Hoje Vó Dulce veio lanchar aqui em casa. Ela chegou, me abraçou e disse: “como você cresceu”… Depois, mãe chamou a Vovó pra fazer a receita de pamonha com coco, que o pai adora e eu também. Mãe anotou tudo…
“Retire e lave a palha das espigas de milho, ferva e põe pra secar. Corte o milho de 12 espigas verdes, rente ao sabugo, bata no liquidificador; muna cuia misture a medida de 1 xícara de água; 2 de coco ralado; 2 de açúcar, uma pitada de sal e mexa bem, até não grudar na mão. Reparta a massa e amarre os montinhos com a palha do milho... coloque as pamonhas, uma a uma, numa panela com água fervente... A água precisa estar fervendo, caso contrário as pamonhas vão se desfazer. Cozinhe por 40 minutos, depois retire as pamonhas com uma escumadeira. Deixe esfriar em um local bem fresco.”

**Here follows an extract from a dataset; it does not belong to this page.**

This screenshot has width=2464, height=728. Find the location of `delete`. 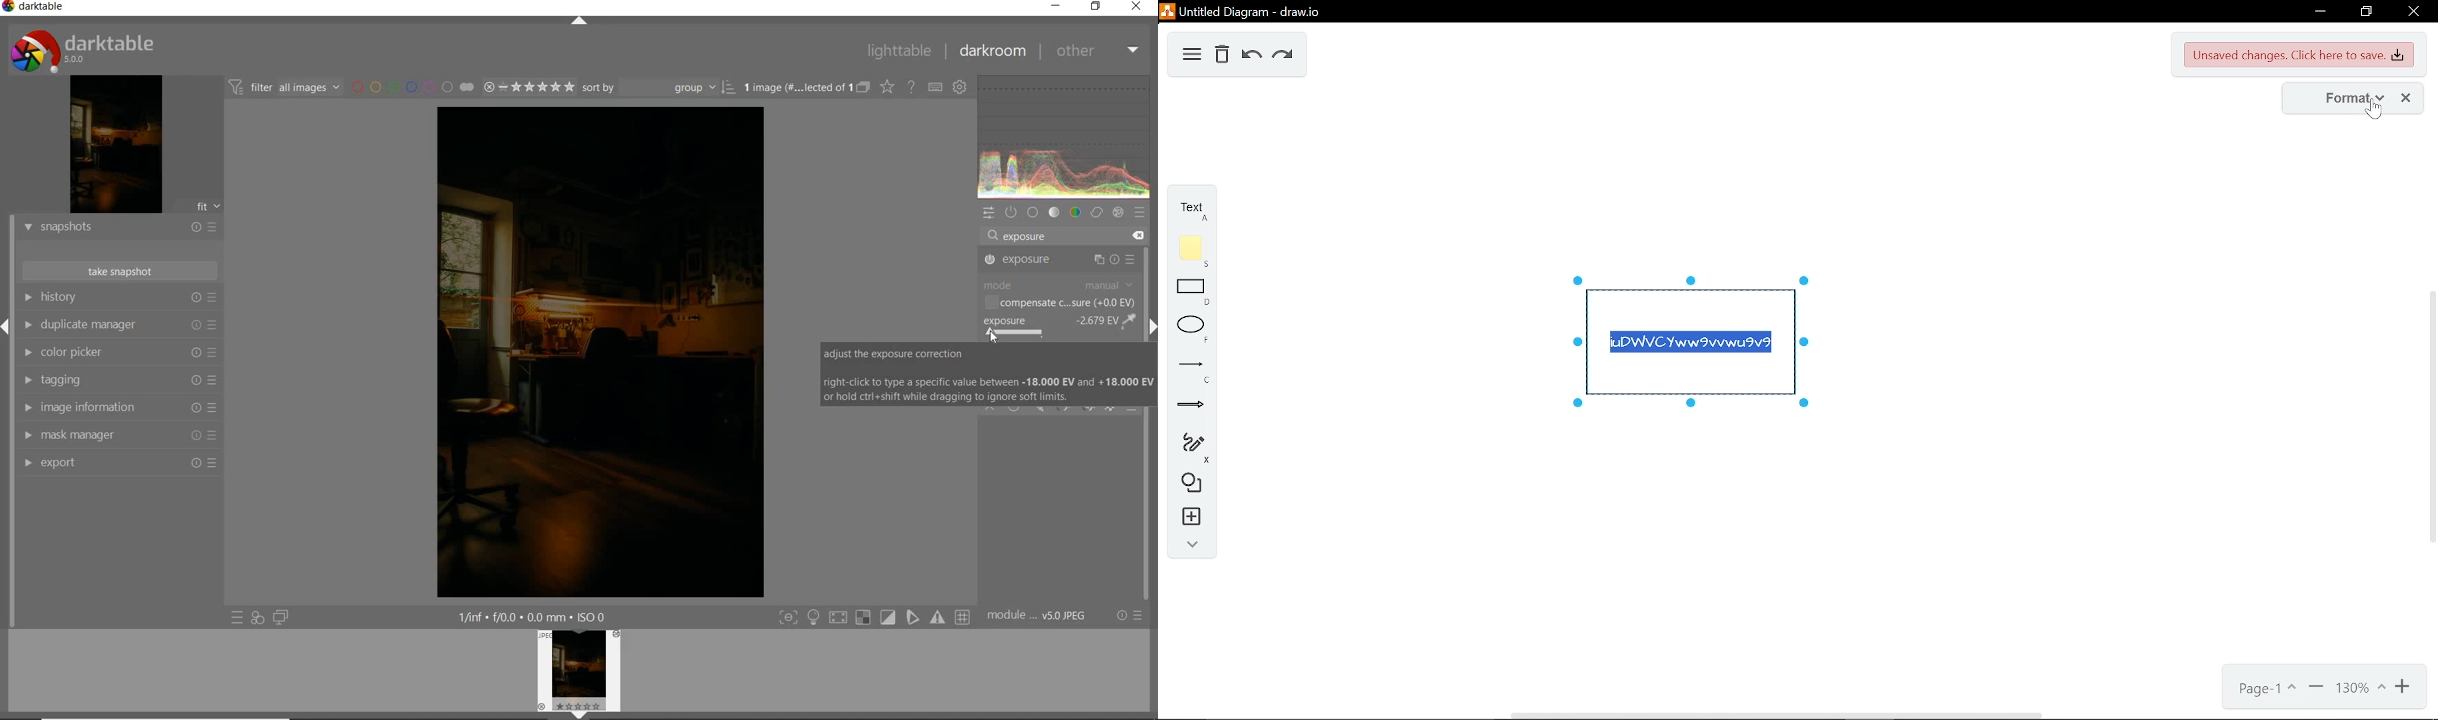

delete is located at coordinates (1138, 236).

Eu fiquei olhando mãe e Vó conversando... Teve uma hora, que vovó passou a mão na minha cabeça, sorriu e perguntou: “que carinha pensativa é essa?” Aí, eu disse: “é uma coisa, Vó... E você pode dizer pra vovó, que coisa é essa... Bem... é assim: será que uma pessoa pode ser preta e ser indígena ao mesmo tempo?”
Vovó ficou pensando… Aí eu continuei: “assim, ó… a família da mãe é de um jeito e a família do pai é de outro…”

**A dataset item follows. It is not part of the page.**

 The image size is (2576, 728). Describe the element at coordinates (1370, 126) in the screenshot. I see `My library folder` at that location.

Daí, ela respondeu: “eu sei como é... isso é muito comum na nossa gente... Gente brasileira é toda misturada.” Era isso mesmo que estava no meu pensamento: “então uma pessoa pode ser preta e pode ser indígena?” Parecia que vovó estava pensando comigo... “Muita gente não gosta de estar nesse lugar: onde existe a mistura, metade assim, metade assado… Daí acaba decidindo ser uma ou outra coisa…” Aí, falei de repente: então, se escolher um, tem que esquecer o outro?... Eu não acho justo!... “Por quê? Explica pra vovó!”. “Ah! Uma pessoa pode ouvir e guardar a história de um e do outro, pra depois recontar acrescentado os acontecimentos do seu próprio tempo… Pode preparar a comida
de um e do outro pra ficar bem alimentado… cantando feliz a música do povo preto e do povo indígena, e rezando para os avós ancestrais de todos!”. “Essa menina, além de crescida, tá sabida como ela só! Dá um abraço na Vó Coruja que ama demais essa neta!”
Vó Dulce é muito maneira… Ela ficou comigo, até eu terminar a tarefa da escola.